RECORDS FOR THIS TASK |
+ + + + + + +
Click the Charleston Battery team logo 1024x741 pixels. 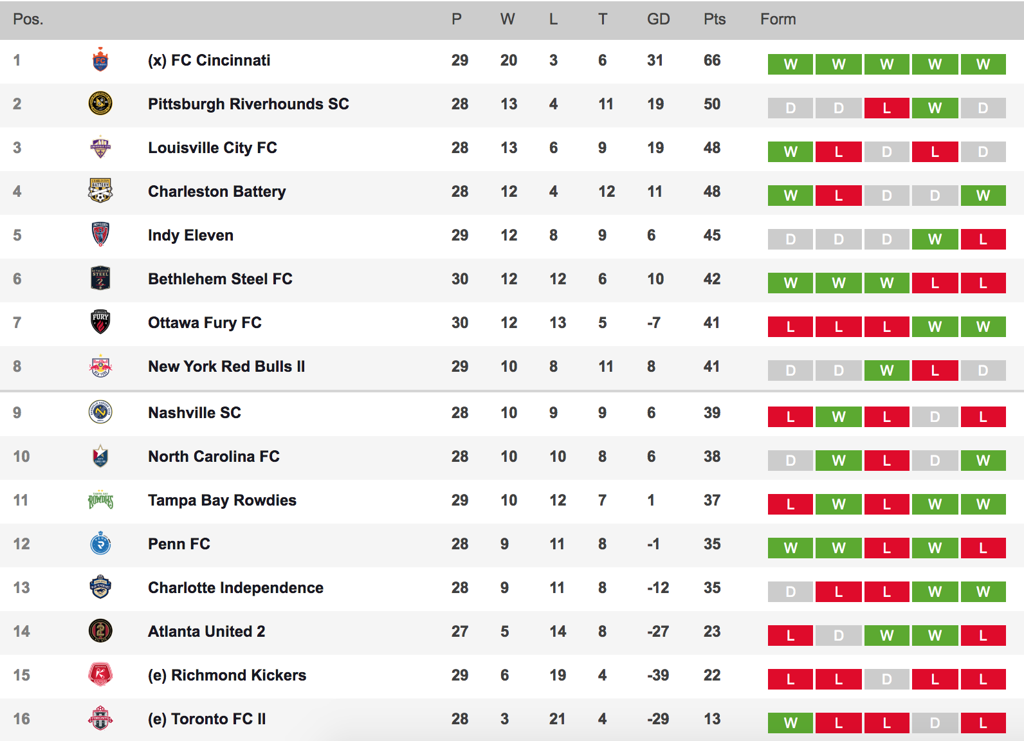(x=100, y=191)
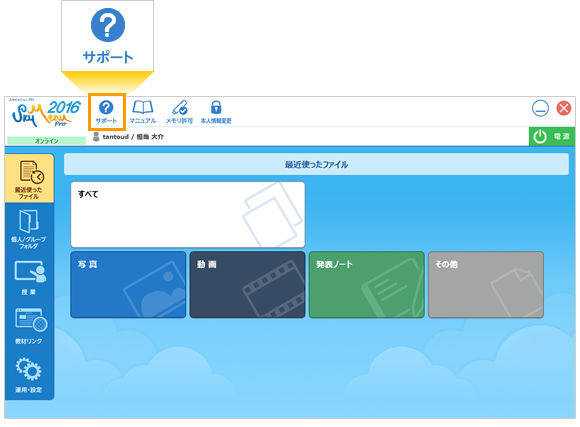Open 教材リンク sidebar item
Image resolution: width=580 pixels, height=427 pixels.
tap(29, 326)
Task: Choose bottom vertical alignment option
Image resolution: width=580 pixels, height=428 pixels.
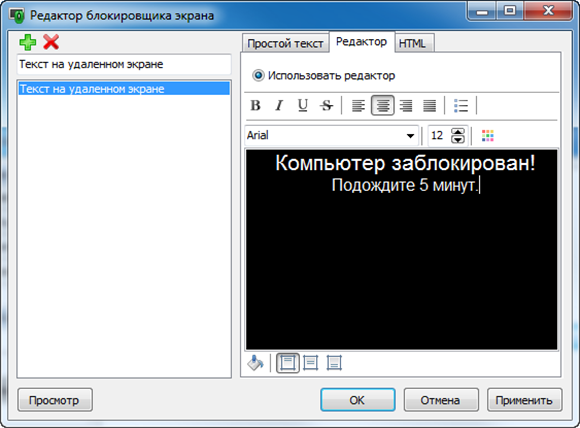Action: pos(334,363)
+ + + + + + +
Please write out the material from the line containing "Image resolution: width=580 pixels, height=428" to its final line, both inclusive, exactly as it appears; pictures are not part of the copy.

OUTPUT OF THE TASK |
Image resolution: width=580 pixels, height=428 pixels.
Action: pos(334,363)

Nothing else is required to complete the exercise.